Chronic Helicobacter pylori infection results in serious sequelae, including atrophy, intestinal metaplasia, and gastric cancer. Intestinal metaplasia in the stomach is defined by the presence of intestine-like cells expressing enterocyte-specific markers, such as villin. In this study, we demonstrate that villin is expressed in intestine-like cells that develop after chronic infection with H. pylori in both human stomach and in a mouse model. Transfection studies were used to identify specific regions of the villin promoter that are inducible by exposure of the cells to H. pylori.

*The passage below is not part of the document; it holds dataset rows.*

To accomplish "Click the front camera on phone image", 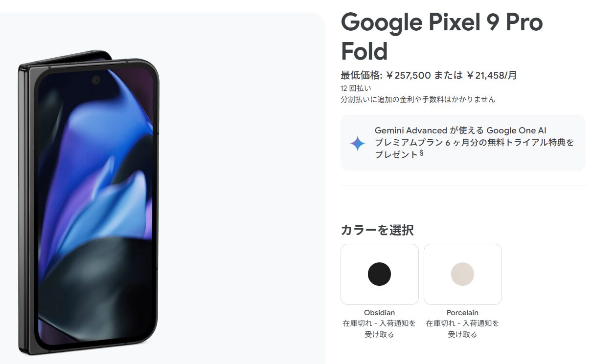I will (95, 80).
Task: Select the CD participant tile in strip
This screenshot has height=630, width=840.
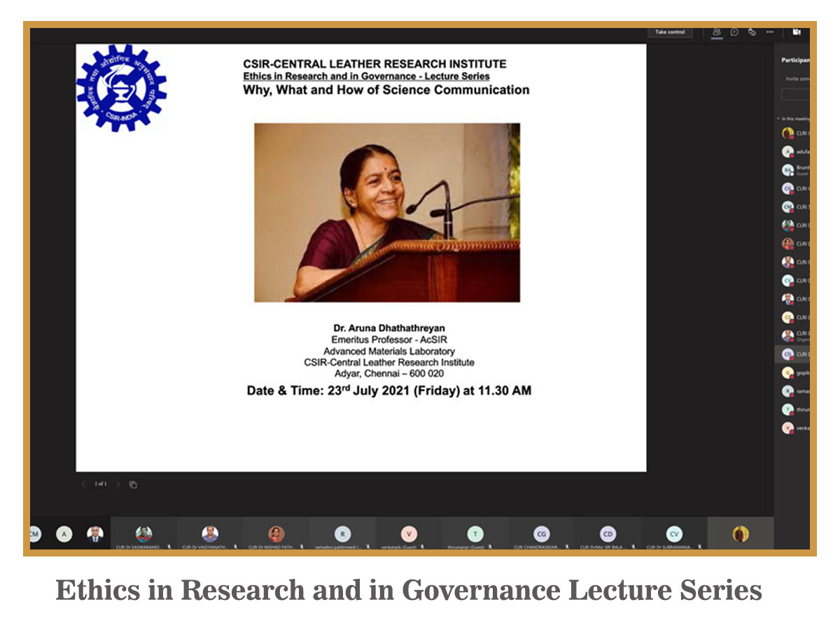Action: click(x=608, y=535)
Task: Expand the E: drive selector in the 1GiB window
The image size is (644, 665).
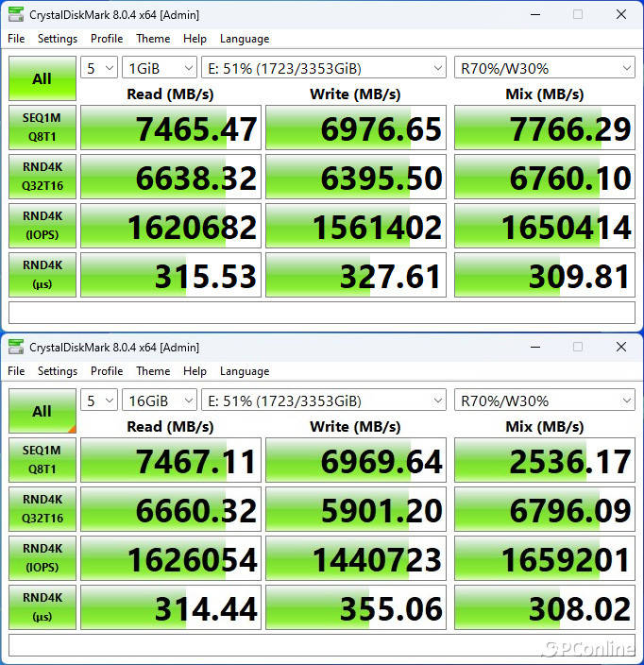Action: click(x=323, y=69)
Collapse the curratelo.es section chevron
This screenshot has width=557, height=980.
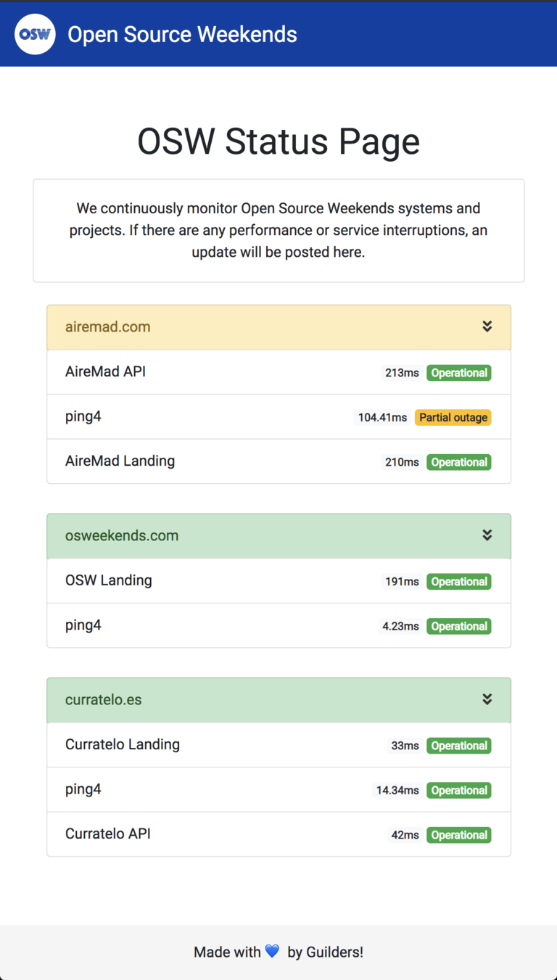[487, 699]
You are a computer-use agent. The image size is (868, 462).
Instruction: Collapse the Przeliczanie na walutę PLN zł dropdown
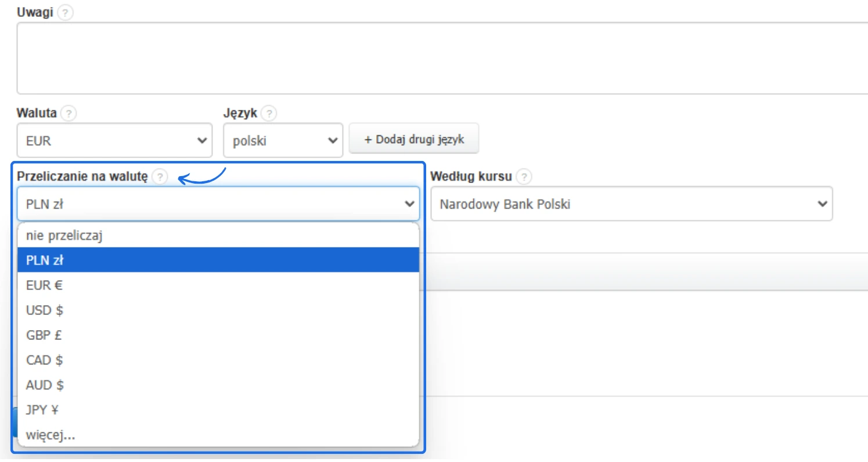218,204
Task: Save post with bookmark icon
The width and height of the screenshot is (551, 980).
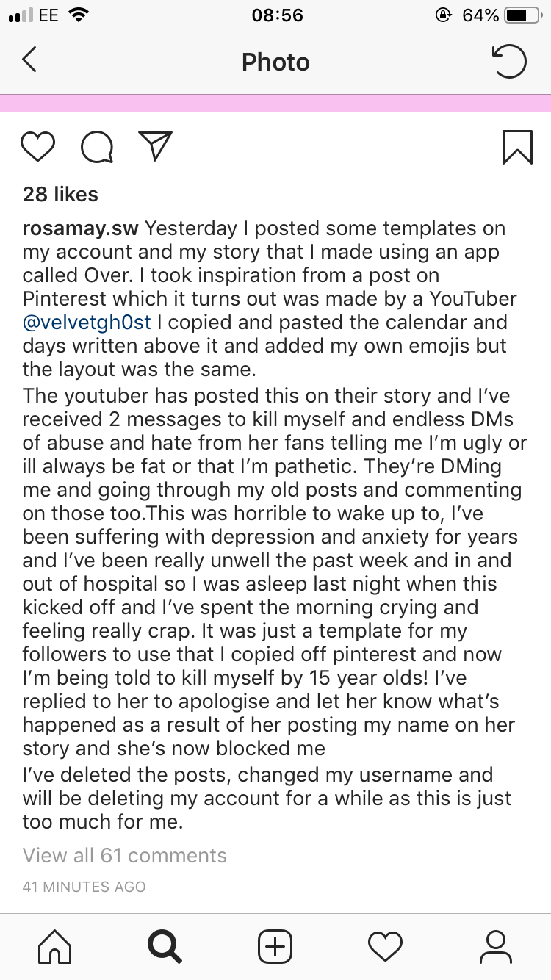Action: [x=517, y=146]
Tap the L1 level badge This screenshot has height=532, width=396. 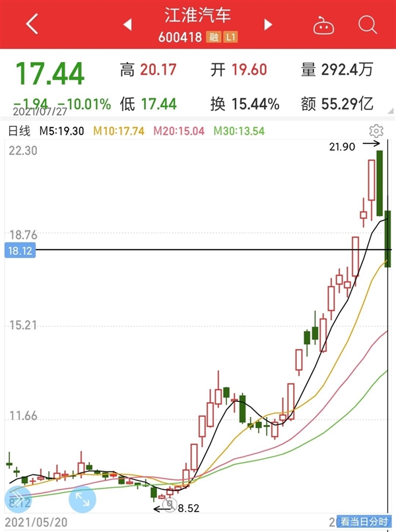click(230, 38)
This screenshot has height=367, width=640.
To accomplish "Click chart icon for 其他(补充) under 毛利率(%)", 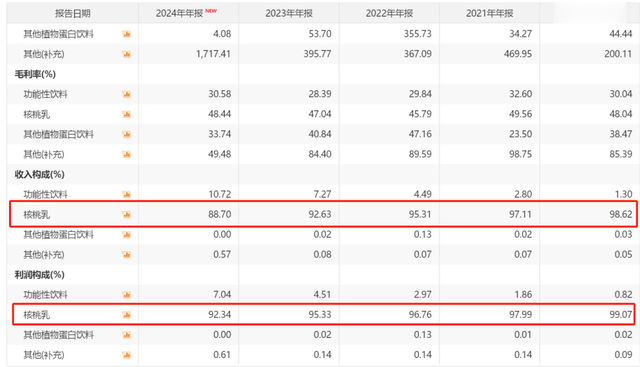I will pos(127,154).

We demonstrated that induction of the villin promoter by H. pylori in a human gastric adenocarcinoma cell line (AGS) required activation of the Erk pathway. Elk-1 and the serum response factor (SRF) are downstream transcriptional targets of the Erk pathway. We observed inducible binding of Elk-1 and the SRF after 3 and 24 h of treatment with H. pylori, suggesting that the bacteria alone are sufficient to initiate a cascade of signaling events responsible for villin expression. Thus, H. pylori induction of villin in the stomach correlates with activation and cooperative binding of Elk-1 and the SRF to the proximal promoter of villin.

Highlights

  • Chronic inflammation of the gastric mucosa develops in response to Helicobacter pylori infection or bacterial overgrowth in the hypochlorhydric stomach [1, 2]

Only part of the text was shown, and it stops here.